Authors :: Wayne D. Tilley
Andrew M. Scott
Irene Zinonos
Paolo Chetta
Ryan Carelli
Zeyad D. Nassar
Jonas Dehairs
Joanna L. Gillis
Massimo Loda
Nicolas H. Voelcker
Andreas Evdokiou
Johannes V. Swinnen
Etienne Waelkens
Luke A. Selth
Vasilios Panagopoulos
Natalie K. Ryan
Chui Yan Mah
Ian G. Mills
Elizabeth D. Williams
Deanna C. Miller
Julia S. Scott
Katarzyna Bloch
Margaret M. Centenera
Lisa M. Butler
Emma Evergren
Rita Derua
Giorgia Zadra
Terence Tieu
Ingrid Burvenich
Clyde Bango
Adrienne R. Hanson
Jelle Machiels
Anna Cifuentes-Rius
Source :: Centenera, M M, Scott, J S, Machiels, J, Nassar, Z D, Miller, D C, Zininos, I, Dehairs, J, Burvenich, I J G, Zadra, G, Chetta, P, Bango, C, Evergren, E, Ryan, N K, Gillis, J L, Mah, C Y, Tieu, T, Hanson, A R, Carelli, R, Bloch, K, Panagopoulos, V, Waelkens, E, Derua, R, Williams, E D, Evdokioou, A, Cifuentes-Rius, A, Voelcker, N H, Mills, I G, Tilley, W D, Scott, A M, Loda, M, Selth, L A, Swinnen, J V & Butler, L M 2021, ' ELOVL5 is a critical and targetable fatty acid elongase in prostate cancer ', Cancer Research . https://doi.org/10.1158/0008-5472.CAN-20-2511
Publication Year :: 2021
Publisher :: American Association for Cancer Research (AACR), 2021.
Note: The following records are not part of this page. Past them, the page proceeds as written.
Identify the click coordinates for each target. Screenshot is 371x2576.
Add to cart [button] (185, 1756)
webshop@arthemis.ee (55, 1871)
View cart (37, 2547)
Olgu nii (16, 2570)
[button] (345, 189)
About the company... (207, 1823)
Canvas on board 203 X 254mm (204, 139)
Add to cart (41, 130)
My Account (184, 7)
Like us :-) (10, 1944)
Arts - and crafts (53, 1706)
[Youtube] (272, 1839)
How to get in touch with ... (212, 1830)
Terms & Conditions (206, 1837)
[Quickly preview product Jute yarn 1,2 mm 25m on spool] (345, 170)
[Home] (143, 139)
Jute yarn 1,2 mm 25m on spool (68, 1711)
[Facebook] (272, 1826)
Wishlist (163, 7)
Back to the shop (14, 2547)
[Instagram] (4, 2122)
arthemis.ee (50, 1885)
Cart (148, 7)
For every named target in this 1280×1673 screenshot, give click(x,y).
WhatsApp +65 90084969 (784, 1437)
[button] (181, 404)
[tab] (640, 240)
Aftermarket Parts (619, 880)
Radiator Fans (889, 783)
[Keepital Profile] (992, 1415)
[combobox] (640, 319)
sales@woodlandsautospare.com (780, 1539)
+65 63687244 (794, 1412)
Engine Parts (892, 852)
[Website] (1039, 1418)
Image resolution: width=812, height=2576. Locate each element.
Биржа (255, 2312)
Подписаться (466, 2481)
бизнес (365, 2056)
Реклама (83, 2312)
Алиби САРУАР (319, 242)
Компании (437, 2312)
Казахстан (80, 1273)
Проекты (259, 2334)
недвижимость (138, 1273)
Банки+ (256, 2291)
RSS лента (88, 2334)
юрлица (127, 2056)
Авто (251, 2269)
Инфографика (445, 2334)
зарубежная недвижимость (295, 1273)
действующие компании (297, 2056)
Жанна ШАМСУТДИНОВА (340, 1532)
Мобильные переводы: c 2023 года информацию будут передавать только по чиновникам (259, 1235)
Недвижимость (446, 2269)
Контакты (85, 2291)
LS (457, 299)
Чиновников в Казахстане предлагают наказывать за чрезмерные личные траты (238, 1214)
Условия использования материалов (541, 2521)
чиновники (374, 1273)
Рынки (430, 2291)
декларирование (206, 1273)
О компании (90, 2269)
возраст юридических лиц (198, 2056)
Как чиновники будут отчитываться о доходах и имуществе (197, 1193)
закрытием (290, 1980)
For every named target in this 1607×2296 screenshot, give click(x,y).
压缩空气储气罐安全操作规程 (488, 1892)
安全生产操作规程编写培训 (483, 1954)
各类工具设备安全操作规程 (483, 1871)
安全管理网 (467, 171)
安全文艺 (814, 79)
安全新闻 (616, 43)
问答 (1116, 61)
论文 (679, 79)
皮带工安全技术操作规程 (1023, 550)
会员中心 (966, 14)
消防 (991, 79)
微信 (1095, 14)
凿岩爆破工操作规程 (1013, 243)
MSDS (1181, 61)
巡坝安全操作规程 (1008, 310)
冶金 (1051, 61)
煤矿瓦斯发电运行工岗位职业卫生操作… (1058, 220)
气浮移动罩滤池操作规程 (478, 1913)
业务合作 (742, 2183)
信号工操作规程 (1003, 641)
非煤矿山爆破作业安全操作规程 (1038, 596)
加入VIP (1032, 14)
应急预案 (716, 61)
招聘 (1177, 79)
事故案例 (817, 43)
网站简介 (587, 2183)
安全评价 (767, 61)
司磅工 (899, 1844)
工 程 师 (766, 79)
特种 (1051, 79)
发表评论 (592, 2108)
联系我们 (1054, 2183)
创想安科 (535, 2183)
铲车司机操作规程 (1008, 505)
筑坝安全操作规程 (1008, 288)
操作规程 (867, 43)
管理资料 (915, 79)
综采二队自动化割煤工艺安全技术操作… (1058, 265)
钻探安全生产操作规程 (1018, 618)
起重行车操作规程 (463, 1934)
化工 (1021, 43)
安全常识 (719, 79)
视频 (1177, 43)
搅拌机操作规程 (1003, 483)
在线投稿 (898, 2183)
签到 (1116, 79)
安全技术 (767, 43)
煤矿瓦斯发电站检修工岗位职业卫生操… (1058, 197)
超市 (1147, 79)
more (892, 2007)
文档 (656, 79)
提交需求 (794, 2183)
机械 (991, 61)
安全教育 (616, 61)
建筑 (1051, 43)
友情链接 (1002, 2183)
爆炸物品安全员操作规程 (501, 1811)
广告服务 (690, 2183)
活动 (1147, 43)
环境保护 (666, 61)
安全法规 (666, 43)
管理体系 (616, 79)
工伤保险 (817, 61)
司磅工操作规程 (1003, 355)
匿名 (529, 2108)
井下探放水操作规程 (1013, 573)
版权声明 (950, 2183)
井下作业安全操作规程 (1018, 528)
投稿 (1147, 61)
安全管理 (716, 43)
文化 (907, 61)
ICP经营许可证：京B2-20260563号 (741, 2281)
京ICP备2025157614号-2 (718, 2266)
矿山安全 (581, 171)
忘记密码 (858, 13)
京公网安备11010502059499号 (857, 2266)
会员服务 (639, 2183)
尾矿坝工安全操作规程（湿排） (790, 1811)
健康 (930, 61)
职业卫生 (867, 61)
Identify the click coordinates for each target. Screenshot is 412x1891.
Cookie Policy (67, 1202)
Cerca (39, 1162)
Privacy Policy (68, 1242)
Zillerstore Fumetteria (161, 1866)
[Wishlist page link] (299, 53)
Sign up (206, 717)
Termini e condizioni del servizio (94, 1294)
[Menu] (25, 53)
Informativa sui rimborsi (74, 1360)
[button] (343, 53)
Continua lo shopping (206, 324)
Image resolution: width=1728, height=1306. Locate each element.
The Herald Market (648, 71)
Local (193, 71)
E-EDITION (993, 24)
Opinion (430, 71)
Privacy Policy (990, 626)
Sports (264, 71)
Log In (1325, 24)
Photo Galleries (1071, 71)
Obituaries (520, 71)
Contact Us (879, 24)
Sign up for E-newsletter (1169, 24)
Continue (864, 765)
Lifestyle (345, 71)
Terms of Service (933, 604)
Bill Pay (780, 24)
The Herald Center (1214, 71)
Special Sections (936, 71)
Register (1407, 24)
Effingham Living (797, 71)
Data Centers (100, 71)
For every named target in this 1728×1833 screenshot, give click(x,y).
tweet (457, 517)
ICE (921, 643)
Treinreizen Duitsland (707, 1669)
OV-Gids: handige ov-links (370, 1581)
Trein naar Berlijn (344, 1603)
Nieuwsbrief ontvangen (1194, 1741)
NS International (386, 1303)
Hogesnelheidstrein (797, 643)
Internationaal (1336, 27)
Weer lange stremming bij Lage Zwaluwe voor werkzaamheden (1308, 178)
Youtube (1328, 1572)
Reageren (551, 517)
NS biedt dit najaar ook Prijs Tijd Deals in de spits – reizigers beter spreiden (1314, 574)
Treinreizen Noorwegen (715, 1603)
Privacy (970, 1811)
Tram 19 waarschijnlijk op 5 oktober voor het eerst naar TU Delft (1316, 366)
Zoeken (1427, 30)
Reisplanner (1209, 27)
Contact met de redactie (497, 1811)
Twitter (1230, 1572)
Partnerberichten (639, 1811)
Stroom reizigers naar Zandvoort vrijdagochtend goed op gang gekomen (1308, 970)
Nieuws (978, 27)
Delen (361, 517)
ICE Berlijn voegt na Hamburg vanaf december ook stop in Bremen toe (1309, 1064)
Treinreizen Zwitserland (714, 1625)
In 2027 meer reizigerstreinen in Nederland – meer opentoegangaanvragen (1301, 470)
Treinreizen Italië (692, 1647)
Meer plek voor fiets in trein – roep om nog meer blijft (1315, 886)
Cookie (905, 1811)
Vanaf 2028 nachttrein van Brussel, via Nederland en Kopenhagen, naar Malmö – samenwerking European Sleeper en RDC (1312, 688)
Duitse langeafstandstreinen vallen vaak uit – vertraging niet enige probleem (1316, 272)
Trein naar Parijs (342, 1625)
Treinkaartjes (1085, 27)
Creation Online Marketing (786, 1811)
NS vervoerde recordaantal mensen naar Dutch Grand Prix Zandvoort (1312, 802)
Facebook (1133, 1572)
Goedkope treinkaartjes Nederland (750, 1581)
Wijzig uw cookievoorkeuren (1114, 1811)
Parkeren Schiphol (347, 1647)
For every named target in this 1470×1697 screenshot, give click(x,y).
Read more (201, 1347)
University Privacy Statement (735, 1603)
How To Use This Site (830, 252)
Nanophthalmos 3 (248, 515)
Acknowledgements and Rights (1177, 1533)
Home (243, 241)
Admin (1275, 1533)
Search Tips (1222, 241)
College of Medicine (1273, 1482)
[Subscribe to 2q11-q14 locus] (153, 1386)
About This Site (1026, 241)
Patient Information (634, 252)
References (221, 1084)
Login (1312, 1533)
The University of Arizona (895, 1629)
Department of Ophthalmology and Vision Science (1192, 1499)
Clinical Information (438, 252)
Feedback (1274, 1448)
Abstract: The androgen receptor (AR) is the key oncogenic driver of prostate cancer, and despite implementation of novel AR targeting therapies, outcomes for metastatic disease remain dismal. There is an urgent need to better understand androgen-regulated cellular processes to more effectively target the AR dependence of prostate cancer cells through new therapeutic vulnerabilities. Transcriptomic studies have consistently identified lipid metabolism as a hallmark of enhanced AR signaling in prostate cancer, yet the relationship between AR and the lipidome remains undefined. Using mass spectrometry–based lipidomics, this study reveals increased fatty acyl chain length in phospholipids from prostate cancer cells and patient-derived explants as one of the most striking androgen-regulated changes to lipid metabolism. Potent and direct AR-mediated induction of ELOVL fatty acid elongase 5 (ELOVL5), an enzyme that catalyzes fatty acid elongation, was demonstrated in prostate cancer cells, xenografts, and clinical tumors. Assessment of mRNA and protein in large-scale data sets revealed ELOVL5 as the predominant ELOVL expressed and upregulated in prostate cancer compared with nonmalignant prostate. ELOVL5 depletion markedly altered mitochondrial morphology and function, leading to excess generation of reactive oxygen species and resulting in suppression of prostate cancer cell proliferation, 3D growth, and in vivo tumor growth and metastasis. Supplementation with the monounsaturated fatty acid cis-vaccenic acid, a direct product of ELOVL5 elongation, reversed the oxidative stress and associated cell proliferation and migration effects of ELOVL5 knockdown. Collectively, these results identify lipid elongation as a protumorigenic metabolic pathway in prostate cancer that is androgen-regulated, critical for metastasis, and targetable via ELOVL5. Significance: This study identifies phospholipid elongation as a new metabolic target of androgen action that is critical for prostate tumor metastasis.